Sorry, probably more than you wanted to know


----------



## Selah Cowgirl (Nov 14, 2009)

Actually it is not, that is just so fantastic. My boy is rather prey driven and not much into play or food so I am always impressed by dogs who are not.


----------



## Sibe (Nov 21, 2010)

You two are amazing!


----------



## Salina (Sep 2, 2012)

I have to admit i've watched the video about 5 times already. I'm in love with Soro <3


----------



## Canyx (Jul 1, 2011)

You guys rock. Here's a video of Soro's reaction to your reactions to our other video:


----------



## Salina (Sep 2, 2012)

just made me laugh  and my dog barked at Soro's growl *lol* I loooooooove Soro...!


----------



## Daenerys (Jul 30, 2011)

Rescued said:


> I met this dog in real life. Yeah, i'm pretty much famous


Me too!!! And Faolan was, of course, a complete dimwit in comparison


----------



## mashlee08 (Feb 24, 2012)

Daenerys said:


> Me too!!! And Faolan was, of course, a complete dimwit in comparison


LOL, this made me laugh. 

That vid was so FRICKEN AWESOME!!!! I admit too, that I am slightly jealous  I could never get Indie to that level cos she is so nervy.
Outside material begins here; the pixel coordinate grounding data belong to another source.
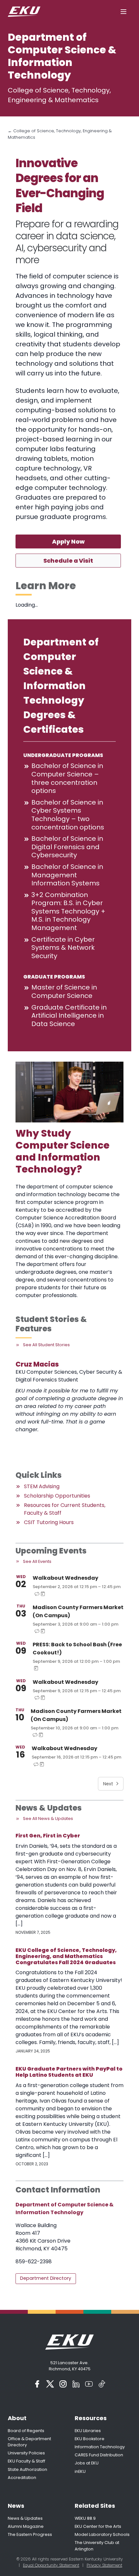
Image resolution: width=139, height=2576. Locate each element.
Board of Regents (26, 2430)
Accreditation (22, 2477)
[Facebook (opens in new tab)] (37, 2384)
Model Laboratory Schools (102, 2534)
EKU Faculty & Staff (26, 2461)
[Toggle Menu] (123, 11)
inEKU (80, 2471)
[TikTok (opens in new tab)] (102, 2384)
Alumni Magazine (26, 2526)
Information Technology (100, 2447)
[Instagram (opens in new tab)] (63, 2384)
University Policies (26, 2453)
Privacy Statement (104, 2565)
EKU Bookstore (89, 2438)
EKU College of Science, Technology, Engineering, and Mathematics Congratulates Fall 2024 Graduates (66, 1956)
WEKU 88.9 (85, 2518)
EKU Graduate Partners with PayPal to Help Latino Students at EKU (69, 2072)
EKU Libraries (88, 2430)
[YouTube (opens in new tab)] (89, 2384)
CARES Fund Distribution (99, 2455)
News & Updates (25, 2518)
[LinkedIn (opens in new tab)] (76, 2384)
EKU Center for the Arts (98, 2526)
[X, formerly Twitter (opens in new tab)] (50, 2384)
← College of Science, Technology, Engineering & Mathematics (60, 134)
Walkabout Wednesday (65, 1578)
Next (108, 1783)
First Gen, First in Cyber (48, 1836)
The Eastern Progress (30, 2534)
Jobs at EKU (87, 2463)
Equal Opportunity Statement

Harry potter moves were my fav btw.


----------



## Canyx (Jul 1, 2011)

Daenerys said:


> Me too!!! And Faolan was, of course, a complete dimwit in comparison


I would say all three of our dogs just acted like normal dogs! I loooooove Faolan, not a dimwit at all!!



mashlee08 said:


> LOL, this made me laugh.
> 
> That vid was so FRICKEN AWESOME!!!! I admit too, that I am slightly jealous  I could never get Indie to that level cos she is so nervy. Harry potter moves were my fav btw.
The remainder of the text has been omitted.